GOAL
Repeat the records from the first line up to and including the line with "[x=218, y=37]".
== SUPPLIED ENTRIES
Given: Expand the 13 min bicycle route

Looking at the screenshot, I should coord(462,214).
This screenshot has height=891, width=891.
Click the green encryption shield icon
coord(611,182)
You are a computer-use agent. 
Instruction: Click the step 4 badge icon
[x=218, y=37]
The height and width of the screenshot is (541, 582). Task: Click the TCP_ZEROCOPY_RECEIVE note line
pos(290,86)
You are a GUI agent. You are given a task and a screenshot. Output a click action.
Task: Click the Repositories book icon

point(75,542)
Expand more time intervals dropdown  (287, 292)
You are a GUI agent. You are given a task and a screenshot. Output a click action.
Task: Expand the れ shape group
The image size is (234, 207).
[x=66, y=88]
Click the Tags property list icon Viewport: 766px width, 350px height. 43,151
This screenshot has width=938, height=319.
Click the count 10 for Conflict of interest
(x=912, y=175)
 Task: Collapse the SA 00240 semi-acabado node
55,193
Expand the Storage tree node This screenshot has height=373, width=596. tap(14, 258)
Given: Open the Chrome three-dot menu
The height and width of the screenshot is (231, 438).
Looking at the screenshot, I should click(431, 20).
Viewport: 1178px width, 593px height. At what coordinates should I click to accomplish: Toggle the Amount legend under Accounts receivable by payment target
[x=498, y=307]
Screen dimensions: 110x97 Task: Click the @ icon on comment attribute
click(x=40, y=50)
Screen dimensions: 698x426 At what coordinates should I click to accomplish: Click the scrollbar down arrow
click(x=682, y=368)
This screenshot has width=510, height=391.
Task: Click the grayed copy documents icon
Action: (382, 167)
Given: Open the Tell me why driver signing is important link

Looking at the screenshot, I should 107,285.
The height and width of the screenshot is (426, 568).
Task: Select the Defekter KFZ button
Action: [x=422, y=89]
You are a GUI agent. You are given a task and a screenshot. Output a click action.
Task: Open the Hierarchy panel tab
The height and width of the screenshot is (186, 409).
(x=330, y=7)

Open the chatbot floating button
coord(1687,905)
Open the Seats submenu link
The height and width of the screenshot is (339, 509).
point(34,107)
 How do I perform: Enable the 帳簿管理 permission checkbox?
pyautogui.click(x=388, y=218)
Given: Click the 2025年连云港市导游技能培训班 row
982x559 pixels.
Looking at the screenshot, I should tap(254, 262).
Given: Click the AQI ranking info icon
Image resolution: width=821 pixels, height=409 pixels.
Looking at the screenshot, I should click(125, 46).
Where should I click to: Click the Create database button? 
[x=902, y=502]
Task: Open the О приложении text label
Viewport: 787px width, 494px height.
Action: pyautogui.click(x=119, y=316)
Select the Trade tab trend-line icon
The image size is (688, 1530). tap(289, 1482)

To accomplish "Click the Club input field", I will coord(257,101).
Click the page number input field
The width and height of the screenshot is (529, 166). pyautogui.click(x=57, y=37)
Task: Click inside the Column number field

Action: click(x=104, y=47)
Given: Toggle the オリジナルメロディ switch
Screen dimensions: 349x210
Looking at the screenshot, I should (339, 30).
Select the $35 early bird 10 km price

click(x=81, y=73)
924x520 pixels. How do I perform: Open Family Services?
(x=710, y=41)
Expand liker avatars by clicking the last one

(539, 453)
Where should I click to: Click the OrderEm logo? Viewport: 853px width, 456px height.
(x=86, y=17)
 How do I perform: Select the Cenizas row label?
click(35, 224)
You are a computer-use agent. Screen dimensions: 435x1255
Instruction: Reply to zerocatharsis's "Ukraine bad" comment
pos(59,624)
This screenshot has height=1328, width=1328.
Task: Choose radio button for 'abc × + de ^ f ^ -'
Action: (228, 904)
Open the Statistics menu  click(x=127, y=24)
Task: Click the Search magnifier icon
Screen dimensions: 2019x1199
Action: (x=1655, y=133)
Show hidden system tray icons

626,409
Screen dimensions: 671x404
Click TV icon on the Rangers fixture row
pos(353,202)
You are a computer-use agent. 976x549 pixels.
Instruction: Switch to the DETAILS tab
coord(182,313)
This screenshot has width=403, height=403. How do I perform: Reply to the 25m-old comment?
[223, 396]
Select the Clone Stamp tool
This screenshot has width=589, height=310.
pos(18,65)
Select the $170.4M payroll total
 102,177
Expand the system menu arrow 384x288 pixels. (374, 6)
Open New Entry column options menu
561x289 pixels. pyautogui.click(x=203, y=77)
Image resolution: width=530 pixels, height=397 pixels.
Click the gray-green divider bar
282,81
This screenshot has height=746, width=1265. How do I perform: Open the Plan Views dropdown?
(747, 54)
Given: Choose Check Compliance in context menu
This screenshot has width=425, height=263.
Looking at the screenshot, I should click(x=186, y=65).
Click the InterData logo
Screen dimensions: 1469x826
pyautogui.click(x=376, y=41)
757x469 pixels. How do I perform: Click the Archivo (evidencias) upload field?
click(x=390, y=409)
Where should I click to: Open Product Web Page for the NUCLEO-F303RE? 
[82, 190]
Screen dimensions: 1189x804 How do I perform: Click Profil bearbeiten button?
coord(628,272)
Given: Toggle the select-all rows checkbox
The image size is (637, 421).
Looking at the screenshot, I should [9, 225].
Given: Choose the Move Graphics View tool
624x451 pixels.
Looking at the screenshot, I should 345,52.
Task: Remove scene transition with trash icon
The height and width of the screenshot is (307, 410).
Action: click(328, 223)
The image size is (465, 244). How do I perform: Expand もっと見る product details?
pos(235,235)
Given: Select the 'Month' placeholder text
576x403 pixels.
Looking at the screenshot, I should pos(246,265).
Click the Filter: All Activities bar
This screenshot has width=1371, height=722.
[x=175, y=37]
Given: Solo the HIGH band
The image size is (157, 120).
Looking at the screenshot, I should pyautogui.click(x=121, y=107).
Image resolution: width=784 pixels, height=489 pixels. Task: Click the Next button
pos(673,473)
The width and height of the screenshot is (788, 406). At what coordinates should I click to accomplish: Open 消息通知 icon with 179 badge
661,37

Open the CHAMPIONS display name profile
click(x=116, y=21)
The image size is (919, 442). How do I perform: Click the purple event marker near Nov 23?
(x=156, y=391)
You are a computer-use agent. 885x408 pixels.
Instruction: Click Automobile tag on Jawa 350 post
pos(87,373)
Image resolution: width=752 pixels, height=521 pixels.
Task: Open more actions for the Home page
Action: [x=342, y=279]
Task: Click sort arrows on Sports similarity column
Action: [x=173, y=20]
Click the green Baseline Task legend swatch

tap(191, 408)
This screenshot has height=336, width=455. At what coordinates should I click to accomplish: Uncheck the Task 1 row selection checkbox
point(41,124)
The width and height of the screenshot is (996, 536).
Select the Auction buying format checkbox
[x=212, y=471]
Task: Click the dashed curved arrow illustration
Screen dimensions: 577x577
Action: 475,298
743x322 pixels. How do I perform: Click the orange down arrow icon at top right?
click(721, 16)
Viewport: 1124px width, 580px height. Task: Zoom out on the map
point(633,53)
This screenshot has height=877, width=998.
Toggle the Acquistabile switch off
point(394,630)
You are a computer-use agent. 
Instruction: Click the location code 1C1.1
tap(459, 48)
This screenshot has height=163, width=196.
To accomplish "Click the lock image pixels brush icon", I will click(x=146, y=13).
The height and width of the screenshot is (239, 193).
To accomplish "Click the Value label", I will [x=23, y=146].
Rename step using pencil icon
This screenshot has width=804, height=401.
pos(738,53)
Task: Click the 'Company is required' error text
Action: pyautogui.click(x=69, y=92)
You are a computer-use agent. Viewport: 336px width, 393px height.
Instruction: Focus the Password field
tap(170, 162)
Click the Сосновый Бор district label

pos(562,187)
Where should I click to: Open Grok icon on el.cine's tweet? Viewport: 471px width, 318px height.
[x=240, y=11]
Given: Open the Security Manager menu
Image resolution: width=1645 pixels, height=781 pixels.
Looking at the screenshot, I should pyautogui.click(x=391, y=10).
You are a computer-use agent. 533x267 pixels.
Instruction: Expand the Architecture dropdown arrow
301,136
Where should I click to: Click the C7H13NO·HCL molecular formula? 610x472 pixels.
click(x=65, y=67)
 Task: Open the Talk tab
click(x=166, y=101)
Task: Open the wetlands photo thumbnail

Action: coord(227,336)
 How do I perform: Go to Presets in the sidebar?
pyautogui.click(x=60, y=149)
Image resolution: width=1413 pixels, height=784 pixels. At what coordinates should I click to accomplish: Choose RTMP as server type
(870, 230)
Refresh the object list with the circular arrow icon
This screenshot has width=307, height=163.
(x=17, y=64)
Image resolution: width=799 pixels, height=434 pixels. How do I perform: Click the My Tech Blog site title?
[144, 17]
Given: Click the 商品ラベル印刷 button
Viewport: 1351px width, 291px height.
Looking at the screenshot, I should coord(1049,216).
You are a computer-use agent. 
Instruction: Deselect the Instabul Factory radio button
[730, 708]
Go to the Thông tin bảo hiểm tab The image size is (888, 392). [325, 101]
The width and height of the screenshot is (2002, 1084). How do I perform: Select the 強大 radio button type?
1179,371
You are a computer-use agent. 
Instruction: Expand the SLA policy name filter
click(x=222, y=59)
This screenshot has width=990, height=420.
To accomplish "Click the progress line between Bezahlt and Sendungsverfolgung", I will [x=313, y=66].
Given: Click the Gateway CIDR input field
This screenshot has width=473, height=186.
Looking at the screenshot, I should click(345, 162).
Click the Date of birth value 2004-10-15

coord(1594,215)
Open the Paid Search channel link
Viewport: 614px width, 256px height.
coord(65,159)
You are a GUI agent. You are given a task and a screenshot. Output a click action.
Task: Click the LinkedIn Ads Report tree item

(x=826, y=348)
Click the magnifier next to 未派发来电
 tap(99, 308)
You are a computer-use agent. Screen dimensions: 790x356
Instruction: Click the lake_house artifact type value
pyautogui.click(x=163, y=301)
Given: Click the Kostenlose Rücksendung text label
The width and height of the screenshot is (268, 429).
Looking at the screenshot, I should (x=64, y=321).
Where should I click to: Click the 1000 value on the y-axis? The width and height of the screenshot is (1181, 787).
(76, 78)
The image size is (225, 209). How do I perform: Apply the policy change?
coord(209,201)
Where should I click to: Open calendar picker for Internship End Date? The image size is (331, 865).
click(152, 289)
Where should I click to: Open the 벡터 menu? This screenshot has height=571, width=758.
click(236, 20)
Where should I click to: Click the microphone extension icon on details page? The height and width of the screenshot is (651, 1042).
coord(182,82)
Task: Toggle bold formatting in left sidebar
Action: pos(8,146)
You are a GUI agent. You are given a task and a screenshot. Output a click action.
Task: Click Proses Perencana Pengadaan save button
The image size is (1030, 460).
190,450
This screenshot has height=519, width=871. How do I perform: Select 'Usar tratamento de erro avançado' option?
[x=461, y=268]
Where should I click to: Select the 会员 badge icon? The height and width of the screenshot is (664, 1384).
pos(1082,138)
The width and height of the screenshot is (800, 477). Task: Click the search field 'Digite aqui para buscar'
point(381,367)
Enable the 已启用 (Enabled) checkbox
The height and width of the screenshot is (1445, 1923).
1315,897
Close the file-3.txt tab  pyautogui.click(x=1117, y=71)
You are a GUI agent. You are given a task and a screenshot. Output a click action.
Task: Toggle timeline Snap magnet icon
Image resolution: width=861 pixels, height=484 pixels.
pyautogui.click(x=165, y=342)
====
SOLUTION TO THE PROBLEM
Given: Expand the 13 min bicycle route

Looking at the screenshot, I should coord(462,214).
This screenshot has height=891, width=891.
Click the green encryption shield icon
coord(611,182)
You are a computer-use agent. 
Instruction: Click the step 4 badge icon
[x=218, y=37]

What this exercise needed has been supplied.